** Begin DATASET EXCERPTS **

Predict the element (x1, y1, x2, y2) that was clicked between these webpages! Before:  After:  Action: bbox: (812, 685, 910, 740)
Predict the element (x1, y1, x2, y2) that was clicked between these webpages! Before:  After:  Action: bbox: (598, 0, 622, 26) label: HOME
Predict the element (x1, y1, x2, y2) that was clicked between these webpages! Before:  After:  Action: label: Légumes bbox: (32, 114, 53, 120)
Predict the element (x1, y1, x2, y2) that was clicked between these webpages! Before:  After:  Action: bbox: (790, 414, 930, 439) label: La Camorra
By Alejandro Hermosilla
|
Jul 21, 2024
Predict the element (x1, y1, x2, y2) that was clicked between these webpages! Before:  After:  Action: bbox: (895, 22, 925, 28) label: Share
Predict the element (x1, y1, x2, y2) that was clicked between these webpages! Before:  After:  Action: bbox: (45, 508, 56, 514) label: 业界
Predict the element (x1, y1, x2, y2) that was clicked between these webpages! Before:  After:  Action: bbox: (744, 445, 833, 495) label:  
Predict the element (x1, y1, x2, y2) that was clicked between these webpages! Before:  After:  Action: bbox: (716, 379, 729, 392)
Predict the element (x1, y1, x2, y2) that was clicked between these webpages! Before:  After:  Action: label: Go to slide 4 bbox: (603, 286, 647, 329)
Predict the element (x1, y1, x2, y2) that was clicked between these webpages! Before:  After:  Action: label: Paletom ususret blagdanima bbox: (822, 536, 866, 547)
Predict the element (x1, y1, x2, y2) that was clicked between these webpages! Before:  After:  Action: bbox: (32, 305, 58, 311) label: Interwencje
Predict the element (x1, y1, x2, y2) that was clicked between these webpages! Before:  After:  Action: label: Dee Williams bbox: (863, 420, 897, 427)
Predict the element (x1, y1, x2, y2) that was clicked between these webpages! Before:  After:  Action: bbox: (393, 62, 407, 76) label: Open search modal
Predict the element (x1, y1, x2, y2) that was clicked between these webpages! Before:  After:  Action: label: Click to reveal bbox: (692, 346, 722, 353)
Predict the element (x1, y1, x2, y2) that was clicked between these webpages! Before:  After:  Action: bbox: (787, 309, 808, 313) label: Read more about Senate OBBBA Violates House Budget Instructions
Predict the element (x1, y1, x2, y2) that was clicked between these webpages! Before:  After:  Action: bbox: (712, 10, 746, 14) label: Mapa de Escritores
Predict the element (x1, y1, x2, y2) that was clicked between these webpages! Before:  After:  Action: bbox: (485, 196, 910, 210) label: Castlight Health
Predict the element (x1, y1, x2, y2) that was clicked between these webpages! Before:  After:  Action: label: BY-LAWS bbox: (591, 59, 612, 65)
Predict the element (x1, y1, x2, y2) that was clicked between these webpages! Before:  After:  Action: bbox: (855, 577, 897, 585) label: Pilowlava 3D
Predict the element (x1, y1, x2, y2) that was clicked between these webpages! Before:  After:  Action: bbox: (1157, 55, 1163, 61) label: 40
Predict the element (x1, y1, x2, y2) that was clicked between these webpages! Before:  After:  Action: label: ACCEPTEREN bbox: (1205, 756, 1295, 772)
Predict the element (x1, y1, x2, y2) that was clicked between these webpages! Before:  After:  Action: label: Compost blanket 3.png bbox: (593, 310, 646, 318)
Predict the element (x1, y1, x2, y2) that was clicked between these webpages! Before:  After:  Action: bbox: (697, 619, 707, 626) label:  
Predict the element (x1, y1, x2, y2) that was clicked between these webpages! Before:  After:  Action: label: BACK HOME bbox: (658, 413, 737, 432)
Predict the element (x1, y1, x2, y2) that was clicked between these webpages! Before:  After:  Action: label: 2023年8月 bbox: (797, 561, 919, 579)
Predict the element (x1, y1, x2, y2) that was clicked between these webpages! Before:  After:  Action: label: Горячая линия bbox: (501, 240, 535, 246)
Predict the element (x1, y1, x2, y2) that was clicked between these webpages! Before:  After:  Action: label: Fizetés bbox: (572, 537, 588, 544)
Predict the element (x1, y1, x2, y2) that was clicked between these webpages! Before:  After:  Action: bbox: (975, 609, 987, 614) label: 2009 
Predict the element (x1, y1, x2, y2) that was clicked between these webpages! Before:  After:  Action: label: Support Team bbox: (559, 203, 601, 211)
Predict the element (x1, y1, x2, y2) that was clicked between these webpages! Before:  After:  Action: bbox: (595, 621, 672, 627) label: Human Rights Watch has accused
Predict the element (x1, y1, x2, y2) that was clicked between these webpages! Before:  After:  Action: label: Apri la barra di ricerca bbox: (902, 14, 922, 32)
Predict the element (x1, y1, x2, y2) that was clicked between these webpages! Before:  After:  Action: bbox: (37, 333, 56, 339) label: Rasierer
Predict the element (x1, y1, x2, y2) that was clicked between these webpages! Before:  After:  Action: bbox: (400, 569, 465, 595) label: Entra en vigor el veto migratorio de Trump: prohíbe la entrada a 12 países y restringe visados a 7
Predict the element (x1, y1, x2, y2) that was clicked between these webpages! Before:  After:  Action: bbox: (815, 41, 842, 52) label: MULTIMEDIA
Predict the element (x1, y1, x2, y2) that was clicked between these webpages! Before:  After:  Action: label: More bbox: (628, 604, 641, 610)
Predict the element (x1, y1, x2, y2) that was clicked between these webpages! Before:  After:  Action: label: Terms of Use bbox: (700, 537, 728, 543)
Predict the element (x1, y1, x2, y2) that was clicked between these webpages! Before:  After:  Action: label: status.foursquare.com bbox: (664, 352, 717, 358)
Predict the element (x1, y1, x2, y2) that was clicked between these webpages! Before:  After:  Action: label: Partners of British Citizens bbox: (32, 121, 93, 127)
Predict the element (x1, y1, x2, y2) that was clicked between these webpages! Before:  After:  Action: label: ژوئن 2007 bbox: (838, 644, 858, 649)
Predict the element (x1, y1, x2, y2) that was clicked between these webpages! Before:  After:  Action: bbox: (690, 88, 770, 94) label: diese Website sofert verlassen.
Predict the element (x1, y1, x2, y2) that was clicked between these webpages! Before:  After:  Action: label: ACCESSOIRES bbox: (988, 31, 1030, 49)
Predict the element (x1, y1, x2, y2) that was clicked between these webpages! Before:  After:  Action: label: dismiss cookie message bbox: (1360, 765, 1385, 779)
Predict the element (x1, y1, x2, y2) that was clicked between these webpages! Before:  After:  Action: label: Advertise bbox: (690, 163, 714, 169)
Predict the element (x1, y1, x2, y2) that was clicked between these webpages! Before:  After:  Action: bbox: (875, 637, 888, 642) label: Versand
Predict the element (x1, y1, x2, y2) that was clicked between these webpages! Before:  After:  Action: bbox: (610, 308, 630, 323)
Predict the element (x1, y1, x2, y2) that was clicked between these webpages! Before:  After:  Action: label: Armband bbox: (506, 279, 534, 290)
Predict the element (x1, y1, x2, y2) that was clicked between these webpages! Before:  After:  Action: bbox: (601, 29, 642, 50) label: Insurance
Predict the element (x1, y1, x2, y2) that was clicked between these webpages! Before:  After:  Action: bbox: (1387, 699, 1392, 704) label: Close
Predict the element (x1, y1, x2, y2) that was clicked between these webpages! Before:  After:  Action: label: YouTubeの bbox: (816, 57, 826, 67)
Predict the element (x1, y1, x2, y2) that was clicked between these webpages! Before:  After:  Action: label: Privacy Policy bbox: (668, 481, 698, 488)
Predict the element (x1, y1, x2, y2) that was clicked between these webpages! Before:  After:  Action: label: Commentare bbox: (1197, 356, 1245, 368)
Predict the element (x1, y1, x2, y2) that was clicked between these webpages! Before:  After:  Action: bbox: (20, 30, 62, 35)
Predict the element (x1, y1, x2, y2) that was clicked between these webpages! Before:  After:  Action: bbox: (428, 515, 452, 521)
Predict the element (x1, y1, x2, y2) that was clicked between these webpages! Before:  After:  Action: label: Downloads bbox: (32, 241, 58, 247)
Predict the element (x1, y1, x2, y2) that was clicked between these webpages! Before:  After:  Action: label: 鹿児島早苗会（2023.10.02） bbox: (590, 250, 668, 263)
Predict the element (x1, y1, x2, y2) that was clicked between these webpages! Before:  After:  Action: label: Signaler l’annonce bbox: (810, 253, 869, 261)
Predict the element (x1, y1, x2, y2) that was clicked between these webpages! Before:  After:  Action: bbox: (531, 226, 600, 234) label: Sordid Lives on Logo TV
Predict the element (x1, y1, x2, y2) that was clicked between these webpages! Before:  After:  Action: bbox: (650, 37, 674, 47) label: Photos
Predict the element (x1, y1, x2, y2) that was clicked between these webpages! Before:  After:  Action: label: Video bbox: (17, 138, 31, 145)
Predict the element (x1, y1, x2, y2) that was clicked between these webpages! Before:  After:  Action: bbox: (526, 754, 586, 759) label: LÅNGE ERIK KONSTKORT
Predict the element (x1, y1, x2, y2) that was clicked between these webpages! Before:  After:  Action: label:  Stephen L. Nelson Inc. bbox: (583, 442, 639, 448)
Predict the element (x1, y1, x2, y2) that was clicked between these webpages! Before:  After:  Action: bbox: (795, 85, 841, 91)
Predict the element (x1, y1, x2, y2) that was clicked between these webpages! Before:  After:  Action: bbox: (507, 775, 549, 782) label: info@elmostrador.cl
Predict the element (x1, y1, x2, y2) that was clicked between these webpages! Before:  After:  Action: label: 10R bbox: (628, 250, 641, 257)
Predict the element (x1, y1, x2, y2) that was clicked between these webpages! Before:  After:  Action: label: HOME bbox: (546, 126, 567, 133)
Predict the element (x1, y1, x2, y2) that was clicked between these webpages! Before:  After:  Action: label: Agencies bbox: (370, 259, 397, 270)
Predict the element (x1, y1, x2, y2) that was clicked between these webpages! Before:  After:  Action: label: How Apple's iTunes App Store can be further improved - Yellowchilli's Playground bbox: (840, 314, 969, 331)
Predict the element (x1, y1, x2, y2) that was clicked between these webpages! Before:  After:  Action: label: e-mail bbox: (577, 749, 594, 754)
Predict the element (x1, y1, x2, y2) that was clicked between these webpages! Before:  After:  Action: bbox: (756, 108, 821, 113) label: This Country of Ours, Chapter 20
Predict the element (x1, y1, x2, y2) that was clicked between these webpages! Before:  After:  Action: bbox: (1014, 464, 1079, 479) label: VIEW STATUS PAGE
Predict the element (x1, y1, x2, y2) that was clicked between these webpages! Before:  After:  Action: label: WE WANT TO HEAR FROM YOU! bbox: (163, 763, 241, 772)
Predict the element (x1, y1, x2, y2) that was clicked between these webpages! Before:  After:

** End DATASET EXCERPTS **

(TASK GOAL): Put the records from the line with "604, 641, 610)" to the line with "352, 717, 358)" into a JSON list of strings, one string per line and no blank lines.

(OUTPUT FOR THIS TASK):
[
  "Predict the element (x1, y1, x2, y2) that was clicked between these webpages! Before:  After:  Action: label: More bbox: (628, 604, 641, 610)",
  "Predict the element (x1, y1, x2, y2) that was clicked between these webpages! Before:  After:  Action: label: Terms of Use bbox: (700, 537, 728, 543)",
  "Predict the element (x1, y1, x2, y2) that was clicked between these webpages! Before:  After:  Action: label: status.foursquare.com bbox: (664, 352, 717, 358)"
]